:: Data excerpts ::

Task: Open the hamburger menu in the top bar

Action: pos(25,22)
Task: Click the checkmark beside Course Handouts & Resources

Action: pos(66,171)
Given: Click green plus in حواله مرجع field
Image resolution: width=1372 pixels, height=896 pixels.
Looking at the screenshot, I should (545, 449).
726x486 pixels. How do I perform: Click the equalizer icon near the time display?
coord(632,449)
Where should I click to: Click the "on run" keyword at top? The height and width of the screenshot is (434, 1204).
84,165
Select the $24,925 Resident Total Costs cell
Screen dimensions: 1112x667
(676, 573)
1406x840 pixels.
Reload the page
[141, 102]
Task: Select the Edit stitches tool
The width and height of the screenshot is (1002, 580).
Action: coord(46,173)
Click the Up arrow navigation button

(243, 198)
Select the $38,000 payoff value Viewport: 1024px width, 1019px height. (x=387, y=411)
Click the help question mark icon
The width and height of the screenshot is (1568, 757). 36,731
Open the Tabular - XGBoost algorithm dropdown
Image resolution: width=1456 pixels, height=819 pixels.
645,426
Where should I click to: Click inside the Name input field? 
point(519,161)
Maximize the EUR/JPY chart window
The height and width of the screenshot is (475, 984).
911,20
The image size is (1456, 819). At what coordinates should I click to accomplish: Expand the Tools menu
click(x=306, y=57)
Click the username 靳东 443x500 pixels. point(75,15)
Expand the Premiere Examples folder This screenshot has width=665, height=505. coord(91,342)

:: Exercise ::
Return all of the records above verbatim, leaving every line unchanged.

:: Full output ::
Task: Open the hamburger menu in the top bar

Action: pos(25,22)
Task: Click the checkmark beside Course Handouts & Resources

Action: pos(66,171)
Given: Click green plus in حواله مرجع field
Image resolution: width=1372 pixels, height=896 pixels.
Looking at the screenshot, I should (545, 449).
726x486 pixels. How do I perform: Click the equalizer icon near the time display?
coord(632,449)
Where should I click to: Click the "on run" keyword at top? The height and width of the screenshot is (434, 1204).
84,165
Select the $24,925 Resident Total Costs cell
Screen dimensions: 1112x667
(676, 573)
1406x840 pixels.
Reload the page
[141, 102]
Task: Select the Edit stitches tool
The width and height of the screenshot is (1002, 580).
Action: coord(46,173)
Click the Up arrow navigation button

(243, 198)
Select the $38,000 payoff value Viewport: 1024px width, 1019px height. (x=387, y=411)
Click the help question mark icon
The width and height of the screenshot is (1568, 757). 36,731
Open the Tabular - XGBoost algorithm dropdown
Image resolution: width=1456 pixels, height=819 pixels.
645,426
Where should I click to: Click inside the Name input field? 
point(519,161)
Maximize the EUR/JPY chart window
The height and width of the screenshot is (475, 984).
911,20
The image size is (1456, 819). At what coordinates should I click to accomplish: Expand the Tools menu
click(x=306, y=57)
Click the username 靳东 443x500 pixels. point(75,15)
Expand the Premiere Examples folder This screenshot has width=665, height=505. coord(91,342)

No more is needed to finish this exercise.